В свои походы к морю, к прибрежным скалам — наблюдательным пунктам — Ваня, как всегда, отправлялся с медвежонком. Однажды мальчик отошел дальше обычного, к высоким утесам, темневшим в нескольких верстах от залива Спасения. Это была веселая прогулка. Они гонялись вперегонки, и медвежонку редко удавалось догнать быстроногого мальчика. Мишка злился, сердито фыркая и мотая головой. Но вот медвежонок остановился и задвигал ушами и носом. Ваня тоже заметил впереди, почти у самой скалы, неподвижную коричневую тушу какого–то животного. Мальчик осторожно подошел поближе. Это был большой старый морж. Он лежал в какой–то необычайной позе. Голова его опустилась вниз, массивные желтые бивни почти целиком ушли в мелкий гравий, будто зверь в припадке ярости вонзил свое оружие в землю.
Ваня сделал еще несколько шагов. «Ого, в длину, поди, с двух быков будет морж–то!»
Мальчик стоял в полутора–двух саженях от туши и мог рассмотреть ее во всех подробностях. Шкуру моржа покрывали редкие жесткие волосы. Спина и бока были испещрены как сеткой, глубокими рубцами. Это следы свирепых поединков на лежбищах. Быть может, за свою долгую жизнь морской великан встречался и с человеком, может быть, и поморские пули и пики оставили свои заметки на его шкуре.
Ваня крикнул, — морж оставался недвижим. Подняв камень, мальчик швырнул его в грузную тушу — никакого впечатления.
«Да он дохлый!»
Теперь мальчик смело подошел вплотную к моржу и для большей уверенности пнул его ногой. Но что такое? Шкура как–то послушно прогнулась, от удара на ней осталась вмятина. И в ту же минуту рядом с Ваней раздался отчаянный визг…
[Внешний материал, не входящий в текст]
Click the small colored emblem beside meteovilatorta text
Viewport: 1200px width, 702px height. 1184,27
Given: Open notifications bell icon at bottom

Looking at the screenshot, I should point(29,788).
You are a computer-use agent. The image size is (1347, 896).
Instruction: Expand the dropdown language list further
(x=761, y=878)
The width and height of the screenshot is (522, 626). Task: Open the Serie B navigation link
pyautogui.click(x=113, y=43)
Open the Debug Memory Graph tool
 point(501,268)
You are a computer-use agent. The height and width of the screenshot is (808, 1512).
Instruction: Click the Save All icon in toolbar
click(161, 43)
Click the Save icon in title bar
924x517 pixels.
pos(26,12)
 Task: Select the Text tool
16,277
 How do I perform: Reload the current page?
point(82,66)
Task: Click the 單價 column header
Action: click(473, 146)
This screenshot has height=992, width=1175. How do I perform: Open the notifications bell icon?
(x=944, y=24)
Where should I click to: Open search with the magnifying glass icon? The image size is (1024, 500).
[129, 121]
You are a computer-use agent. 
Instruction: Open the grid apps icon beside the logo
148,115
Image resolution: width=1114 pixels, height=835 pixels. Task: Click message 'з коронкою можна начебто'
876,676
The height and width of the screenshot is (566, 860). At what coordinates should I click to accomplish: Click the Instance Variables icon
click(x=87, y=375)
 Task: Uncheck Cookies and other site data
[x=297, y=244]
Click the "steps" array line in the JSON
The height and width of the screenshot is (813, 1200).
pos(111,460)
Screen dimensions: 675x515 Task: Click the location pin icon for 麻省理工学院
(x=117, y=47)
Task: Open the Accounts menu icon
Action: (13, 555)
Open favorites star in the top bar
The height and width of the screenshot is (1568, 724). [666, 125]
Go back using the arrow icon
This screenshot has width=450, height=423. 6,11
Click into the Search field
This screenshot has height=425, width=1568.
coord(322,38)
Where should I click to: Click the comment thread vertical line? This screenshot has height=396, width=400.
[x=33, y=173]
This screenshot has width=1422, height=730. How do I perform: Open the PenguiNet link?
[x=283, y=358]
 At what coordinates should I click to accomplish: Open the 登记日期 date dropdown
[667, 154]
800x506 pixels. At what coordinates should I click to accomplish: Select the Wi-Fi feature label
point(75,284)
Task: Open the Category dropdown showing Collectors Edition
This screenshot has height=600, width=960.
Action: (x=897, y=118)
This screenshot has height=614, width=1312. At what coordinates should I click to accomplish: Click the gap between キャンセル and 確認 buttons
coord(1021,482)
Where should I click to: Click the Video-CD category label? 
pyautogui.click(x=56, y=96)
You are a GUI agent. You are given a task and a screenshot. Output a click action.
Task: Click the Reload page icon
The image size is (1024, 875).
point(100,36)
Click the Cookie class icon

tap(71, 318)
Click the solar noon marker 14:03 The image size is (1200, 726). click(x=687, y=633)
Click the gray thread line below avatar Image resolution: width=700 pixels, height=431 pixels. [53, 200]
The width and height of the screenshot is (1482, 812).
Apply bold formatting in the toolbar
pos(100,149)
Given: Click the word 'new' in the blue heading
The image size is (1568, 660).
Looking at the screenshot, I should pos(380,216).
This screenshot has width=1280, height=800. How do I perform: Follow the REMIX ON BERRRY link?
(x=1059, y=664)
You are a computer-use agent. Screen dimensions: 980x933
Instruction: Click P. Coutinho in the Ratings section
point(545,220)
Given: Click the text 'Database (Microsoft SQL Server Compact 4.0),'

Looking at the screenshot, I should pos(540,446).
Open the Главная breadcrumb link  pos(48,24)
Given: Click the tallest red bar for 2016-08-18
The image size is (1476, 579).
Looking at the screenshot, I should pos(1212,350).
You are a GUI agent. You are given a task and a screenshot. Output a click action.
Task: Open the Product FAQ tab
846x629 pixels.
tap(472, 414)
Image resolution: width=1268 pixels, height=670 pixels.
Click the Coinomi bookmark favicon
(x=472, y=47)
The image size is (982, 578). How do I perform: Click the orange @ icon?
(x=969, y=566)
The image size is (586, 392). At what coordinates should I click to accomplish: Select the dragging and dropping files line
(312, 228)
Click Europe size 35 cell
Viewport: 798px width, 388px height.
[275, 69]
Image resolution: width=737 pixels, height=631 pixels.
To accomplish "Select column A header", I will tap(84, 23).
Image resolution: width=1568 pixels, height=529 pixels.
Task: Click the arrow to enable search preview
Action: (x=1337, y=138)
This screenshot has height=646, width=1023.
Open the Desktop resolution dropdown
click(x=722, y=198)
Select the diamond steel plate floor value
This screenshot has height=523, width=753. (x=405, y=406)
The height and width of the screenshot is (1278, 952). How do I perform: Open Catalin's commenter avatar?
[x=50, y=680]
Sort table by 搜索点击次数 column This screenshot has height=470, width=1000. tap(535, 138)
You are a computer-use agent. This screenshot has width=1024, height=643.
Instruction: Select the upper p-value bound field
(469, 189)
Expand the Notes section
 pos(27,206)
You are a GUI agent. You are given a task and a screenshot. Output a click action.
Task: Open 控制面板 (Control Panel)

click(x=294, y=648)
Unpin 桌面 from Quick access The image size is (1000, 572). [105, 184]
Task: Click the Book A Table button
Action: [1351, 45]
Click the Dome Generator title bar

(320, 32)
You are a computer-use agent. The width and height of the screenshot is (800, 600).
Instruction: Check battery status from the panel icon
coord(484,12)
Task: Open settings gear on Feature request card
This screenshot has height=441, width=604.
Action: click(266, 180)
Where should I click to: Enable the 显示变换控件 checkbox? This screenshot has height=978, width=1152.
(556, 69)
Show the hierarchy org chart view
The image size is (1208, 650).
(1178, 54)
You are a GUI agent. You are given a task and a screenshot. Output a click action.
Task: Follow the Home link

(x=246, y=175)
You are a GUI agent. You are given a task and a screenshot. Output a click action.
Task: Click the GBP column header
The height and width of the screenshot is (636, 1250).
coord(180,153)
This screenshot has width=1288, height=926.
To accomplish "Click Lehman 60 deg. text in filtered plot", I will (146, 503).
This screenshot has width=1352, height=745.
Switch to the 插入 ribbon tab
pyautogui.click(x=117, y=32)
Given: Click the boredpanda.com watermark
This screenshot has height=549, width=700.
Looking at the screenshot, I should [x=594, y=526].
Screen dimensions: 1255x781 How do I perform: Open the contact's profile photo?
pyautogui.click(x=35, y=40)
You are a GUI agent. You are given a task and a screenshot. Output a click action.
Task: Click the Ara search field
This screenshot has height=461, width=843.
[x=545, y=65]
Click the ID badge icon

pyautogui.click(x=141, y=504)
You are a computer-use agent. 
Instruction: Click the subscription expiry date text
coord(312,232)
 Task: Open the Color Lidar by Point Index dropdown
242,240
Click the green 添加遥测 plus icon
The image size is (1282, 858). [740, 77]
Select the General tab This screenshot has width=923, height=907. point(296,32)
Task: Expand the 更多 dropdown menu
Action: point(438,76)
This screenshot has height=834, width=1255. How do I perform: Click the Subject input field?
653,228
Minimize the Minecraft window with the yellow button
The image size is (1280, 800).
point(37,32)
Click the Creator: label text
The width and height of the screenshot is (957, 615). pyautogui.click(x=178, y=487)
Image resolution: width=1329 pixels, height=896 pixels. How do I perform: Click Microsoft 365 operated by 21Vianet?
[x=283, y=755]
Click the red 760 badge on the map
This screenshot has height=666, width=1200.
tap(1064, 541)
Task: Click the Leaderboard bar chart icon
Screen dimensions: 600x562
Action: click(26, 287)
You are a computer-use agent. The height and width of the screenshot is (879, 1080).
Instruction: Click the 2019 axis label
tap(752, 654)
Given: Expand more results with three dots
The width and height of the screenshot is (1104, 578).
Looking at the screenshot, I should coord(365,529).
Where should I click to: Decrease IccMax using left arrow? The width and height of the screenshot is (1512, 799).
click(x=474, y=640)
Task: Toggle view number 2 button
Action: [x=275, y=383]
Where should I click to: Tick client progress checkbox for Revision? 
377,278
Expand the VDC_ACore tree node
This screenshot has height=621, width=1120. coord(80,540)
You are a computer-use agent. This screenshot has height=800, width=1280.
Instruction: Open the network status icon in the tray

Случилось вот что. Медвежонок, должно быть, тоже сообразивший, в чем дело, тихонько подобрался к моржу сзади и увидел небольшое отверстие, прогрызенное в шкуре чьими–то острыми зубами. Недолго думая, мишка сунул туда голову и с визгом отскочил.
Ваня бросился на помощь своему другу и лишь увидел, как откуда–то из туши моржа молнией выскочил, пушистый зверек и, метя хвостом, мгновенно скрылся между камнями.
Сначала Ваня ничего не понял. Только найдя отверстие в шкуре и осторожно осмотрев его, он изумленно убедился, что морж пустой!
Это, конечно, была работа песцов. Обнаружив труп зверя, они прогрызли шкуру там, где она была мягче, и, постепенно вгрызаясь все глубже, оставили от моржа буквально одну кожу и кости. Только что убежавший песец, видимо, лакомился остатками. Так как «дверь» была одна, он укусил медвежонка и выскочил вон.
Ваня покатывался со смеху, глядя, как мишка обиженно скулил, облизывая ранку на носу.